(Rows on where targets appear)
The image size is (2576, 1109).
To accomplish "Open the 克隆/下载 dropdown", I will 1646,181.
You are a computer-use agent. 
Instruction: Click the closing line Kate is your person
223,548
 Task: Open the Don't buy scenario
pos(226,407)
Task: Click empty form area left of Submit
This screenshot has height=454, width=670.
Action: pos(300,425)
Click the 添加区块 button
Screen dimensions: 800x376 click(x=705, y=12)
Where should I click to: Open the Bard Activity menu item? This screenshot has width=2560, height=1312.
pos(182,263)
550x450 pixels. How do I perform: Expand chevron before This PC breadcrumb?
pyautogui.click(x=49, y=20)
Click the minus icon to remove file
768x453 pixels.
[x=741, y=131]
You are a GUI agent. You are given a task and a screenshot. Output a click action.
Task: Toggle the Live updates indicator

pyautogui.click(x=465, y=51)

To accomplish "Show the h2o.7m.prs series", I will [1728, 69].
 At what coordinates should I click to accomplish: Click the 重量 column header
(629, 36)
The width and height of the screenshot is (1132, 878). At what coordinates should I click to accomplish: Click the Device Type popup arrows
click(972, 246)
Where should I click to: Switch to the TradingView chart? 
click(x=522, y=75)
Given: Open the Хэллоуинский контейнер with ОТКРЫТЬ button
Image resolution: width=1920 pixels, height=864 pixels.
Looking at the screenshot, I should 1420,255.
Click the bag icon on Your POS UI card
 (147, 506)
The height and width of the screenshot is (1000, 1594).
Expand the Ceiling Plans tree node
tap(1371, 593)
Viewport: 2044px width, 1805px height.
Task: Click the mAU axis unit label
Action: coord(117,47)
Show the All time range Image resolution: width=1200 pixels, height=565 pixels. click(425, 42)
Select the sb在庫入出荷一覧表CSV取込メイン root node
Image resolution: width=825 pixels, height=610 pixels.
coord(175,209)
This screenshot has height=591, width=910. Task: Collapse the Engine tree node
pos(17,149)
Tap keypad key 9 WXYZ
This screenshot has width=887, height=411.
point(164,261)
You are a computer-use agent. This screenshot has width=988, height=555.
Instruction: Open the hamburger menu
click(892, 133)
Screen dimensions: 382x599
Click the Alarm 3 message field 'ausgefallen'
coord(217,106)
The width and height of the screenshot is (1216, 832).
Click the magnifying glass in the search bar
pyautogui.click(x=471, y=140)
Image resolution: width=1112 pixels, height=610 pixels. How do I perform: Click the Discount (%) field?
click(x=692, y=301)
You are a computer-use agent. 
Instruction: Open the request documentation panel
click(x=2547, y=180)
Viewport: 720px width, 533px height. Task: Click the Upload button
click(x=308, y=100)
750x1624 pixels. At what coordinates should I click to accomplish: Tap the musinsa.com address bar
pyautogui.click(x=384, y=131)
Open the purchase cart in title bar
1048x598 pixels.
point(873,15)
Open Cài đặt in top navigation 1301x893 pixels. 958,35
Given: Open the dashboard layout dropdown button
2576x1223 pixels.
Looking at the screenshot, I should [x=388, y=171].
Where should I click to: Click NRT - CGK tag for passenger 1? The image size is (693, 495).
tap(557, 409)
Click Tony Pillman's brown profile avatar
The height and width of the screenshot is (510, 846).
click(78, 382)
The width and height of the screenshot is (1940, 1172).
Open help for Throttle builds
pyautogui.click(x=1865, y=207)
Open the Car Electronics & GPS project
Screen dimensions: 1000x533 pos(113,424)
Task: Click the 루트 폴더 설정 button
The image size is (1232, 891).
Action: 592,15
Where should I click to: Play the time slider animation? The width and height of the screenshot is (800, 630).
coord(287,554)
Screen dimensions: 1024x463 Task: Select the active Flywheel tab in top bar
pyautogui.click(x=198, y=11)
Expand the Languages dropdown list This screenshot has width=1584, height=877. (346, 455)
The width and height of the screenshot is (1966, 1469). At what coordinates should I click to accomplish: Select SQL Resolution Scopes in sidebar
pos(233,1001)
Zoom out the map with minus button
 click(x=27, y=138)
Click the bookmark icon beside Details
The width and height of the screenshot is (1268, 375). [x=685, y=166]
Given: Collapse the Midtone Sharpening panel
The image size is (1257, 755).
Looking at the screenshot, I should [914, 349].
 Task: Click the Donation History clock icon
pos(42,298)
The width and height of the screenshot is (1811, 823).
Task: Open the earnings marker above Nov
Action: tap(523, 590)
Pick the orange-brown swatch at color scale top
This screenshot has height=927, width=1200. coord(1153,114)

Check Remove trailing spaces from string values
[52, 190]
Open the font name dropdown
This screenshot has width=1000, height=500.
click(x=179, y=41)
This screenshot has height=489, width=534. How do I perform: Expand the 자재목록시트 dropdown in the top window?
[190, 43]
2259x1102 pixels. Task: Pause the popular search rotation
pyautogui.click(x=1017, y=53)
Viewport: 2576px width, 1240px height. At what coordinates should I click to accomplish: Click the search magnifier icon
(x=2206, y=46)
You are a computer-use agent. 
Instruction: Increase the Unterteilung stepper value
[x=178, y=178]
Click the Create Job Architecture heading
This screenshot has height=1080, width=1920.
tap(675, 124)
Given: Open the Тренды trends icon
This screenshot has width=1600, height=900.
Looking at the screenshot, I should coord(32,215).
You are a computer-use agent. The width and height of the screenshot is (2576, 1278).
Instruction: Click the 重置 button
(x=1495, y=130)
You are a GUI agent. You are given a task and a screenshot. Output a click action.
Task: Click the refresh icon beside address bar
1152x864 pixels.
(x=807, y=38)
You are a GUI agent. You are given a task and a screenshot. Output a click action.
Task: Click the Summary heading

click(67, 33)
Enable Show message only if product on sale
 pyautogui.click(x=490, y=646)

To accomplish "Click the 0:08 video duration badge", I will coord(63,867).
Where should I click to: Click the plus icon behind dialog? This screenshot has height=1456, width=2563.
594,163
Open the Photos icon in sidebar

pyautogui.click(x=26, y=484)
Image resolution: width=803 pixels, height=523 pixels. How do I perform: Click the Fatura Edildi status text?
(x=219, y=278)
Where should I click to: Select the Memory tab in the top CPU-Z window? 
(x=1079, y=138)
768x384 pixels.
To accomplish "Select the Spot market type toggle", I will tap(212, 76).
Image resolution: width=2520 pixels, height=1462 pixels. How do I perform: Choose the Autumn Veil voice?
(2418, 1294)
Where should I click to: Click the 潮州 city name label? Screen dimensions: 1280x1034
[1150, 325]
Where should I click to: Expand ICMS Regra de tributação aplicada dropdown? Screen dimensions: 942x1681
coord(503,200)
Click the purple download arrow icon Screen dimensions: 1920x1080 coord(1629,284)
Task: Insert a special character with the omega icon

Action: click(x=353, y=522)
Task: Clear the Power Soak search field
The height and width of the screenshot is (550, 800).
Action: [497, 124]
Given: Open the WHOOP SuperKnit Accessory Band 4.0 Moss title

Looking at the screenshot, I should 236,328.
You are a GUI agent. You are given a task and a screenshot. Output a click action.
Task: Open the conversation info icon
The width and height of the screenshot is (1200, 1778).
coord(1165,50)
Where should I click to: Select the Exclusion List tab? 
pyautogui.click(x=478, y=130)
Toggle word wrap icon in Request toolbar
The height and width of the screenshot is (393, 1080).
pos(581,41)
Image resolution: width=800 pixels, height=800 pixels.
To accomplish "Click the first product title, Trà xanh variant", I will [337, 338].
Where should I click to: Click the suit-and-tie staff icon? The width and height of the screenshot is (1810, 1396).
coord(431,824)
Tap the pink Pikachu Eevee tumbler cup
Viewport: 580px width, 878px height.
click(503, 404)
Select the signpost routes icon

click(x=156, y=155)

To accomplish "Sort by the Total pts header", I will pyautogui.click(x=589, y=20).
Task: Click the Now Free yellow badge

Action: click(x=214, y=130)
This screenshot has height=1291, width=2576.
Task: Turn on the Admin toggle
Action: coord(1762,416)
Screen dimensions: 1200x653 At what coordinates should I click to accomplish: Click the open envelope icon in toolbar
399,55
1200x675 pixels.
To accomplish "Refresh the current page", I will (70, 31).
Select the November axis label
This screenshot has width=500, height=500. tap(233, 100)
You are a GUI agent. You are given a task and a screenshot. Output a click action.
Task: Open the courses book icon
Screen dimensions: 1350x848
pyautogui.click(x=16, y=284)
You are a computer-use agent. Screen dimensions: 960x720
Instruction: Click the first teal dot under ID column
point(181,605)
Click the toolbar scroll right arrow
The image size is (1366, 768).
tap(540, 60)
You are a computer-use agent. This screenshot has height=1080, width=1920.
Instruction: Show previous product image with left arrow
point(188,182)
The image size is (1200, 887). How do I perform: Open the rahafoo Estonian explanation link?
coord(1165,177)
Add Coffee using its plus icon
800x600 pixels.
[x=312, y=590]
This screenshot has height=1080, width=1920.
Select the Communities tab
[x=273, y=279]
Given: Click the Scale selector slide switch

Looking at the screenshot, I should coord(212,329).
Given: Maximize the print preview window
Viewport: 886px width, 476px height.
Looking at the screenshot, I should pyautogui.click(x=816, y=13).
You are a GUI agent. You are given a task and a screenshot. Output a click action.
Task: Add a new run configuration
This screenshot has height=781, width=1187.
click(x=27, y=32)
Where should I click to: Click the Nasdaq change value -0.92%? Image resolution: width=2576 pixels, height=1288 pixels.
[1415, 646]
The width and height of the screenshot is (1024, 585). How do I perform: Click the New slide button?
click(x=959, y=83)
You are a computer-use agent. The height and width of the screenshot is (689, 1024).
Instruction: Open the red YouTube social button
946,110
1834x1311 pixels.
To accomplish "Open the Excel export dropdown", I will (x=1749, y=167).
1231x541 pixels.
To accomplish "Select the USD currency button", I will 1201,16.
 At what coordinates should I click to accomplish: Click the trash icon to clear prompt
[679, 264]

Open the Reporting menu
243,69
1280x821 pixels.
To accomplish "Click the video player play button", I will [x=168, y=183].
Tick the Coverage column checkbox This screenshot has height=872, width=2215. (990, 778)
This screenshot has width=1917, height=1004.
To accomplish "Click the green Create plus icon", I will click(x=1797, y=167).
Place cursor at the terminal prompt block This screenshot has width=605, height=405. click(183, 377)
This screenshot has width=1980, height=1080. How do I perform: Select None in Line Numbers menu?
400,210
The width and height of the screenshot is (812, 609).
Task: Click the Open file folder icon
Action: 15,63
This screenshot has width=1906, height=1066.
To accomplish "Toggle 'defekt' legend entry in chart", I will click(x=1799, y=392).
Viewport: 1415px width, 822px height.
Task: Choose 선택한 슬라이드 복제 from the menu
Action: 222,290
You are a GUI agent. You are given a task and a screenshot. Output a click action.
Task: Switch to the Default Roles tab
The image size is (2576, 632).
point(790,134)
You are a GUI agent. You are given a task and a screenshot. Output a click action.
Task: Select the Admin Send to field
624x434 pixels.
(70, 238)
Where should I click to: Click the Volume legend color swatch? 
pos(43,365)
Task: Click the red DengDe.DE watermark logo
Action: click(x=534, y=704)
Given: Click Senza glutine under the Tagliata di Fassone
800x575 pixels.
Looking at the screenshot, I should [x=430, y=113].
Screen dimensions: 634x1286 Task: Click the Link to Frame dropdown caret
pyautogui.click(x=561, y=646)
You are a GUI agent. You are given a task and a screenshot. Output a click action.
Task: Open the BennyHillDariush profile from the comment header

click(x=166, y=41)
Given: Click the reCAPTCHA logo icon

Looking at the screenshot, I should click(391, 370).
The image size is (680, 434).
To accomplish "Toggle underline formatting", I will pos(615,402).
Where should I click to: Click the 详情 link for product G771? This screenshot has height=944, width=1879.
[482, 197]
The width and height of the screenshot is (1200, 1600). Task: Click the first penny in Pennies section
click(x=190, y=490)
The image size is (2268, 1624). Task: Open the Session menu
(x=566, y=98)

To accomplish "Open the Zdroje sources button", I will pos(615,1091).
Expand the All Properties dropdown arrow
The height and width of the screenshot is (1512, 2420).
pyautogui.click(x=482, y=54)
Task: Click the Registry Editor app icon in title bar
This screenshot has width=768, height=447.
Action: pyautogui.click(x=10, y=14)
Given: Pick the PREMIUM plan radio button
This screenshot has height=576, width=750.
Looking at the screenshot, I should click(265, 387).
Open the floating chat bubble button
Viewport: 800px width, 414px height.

■ **Your objective**:
Return, with no changes, the items from the line containing "Select the signpost routes icon" through the line containing "Action: coord(1762,416)", including both of those lines.

■ **Output of the task**:
Select the signpost routes icon

click(x=156, y=155)

To accomplish "Sort by the Total pts header", I will pyautogui.click(x=589, y=20).
Task: Click the Now Free yellow badge

Action: click(x=214, y=130)
This screenshot has height=1291, width=2576.
Task: Turn on the Admin toggle
Action: coord(1762,416)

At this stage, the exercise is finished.